- Interactive map of Paris Coffee Shop

Restaurant information
- Established: 1926
- Food type: American cuisine
- Location: 704 West Magnolia Ave, Fort Worth, Texas

= Paris Coffee Shop =

Paris Coffee Shop is a diner in Fort Worth, Texas. It was founded in 1926 by Vic Paris.

== Description ==
The restaurant has mid-century themed decor and booth seating. It is known as a diner and lunch room. The restaurant is known for serving pies, chicken and dumplings, and blue-plate specials.

== History ==
The restaurant is one of the oldest in Fort Worth. It was founded in 1926 by Vic Paris. He sold it to Grigonos "Greg" Asikis. Asikis had immigrated from Greece to the United States when he was a teenager and worked as a dishwasher. He changed his surname to "Greg Smith" to avoid discrimination. He bought the Paris Coffee Shop from Vic Paris in 1930.

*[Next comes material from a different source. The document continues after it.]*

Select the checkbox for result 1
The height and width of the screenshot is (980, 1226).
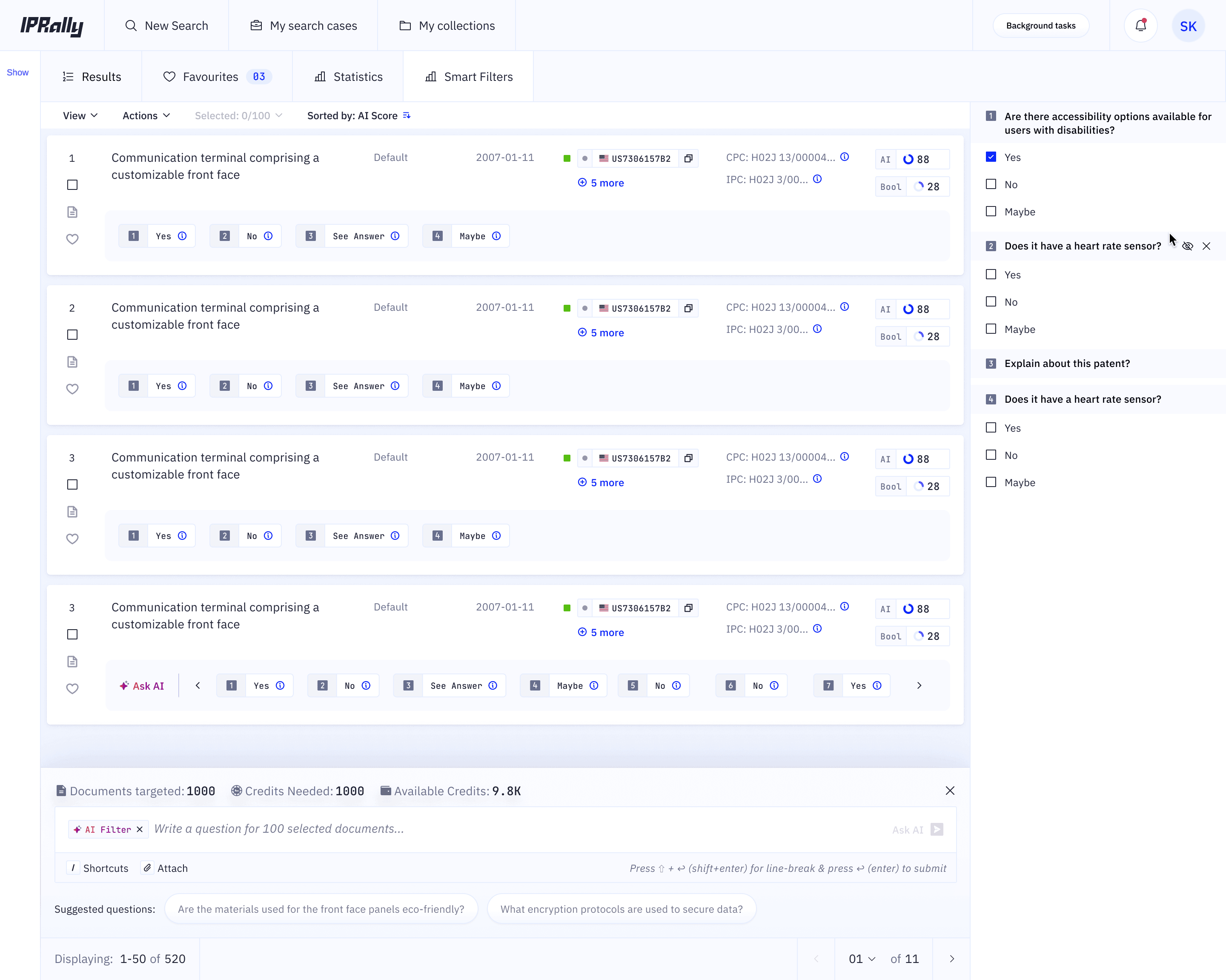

In 1965, Greg became ill and his son Mike Smith took over management of the restaurant. Mike had been studying for a master's degree at University of North Texas when Greg began to suffer from Parkinson's disease, which led Mike to return and help at the restaurant. In 1974, Mike moved the restaurant a block west of its original location on Magnolia Avenue and Hemphill Street, into a former Safeway grocery store building.

In 2021, Mike Smith retired and sold the restaurant to Lou Lambert, Chris Reale, and Mark Harris. They renovated the restaurant based on historical photos of the original location.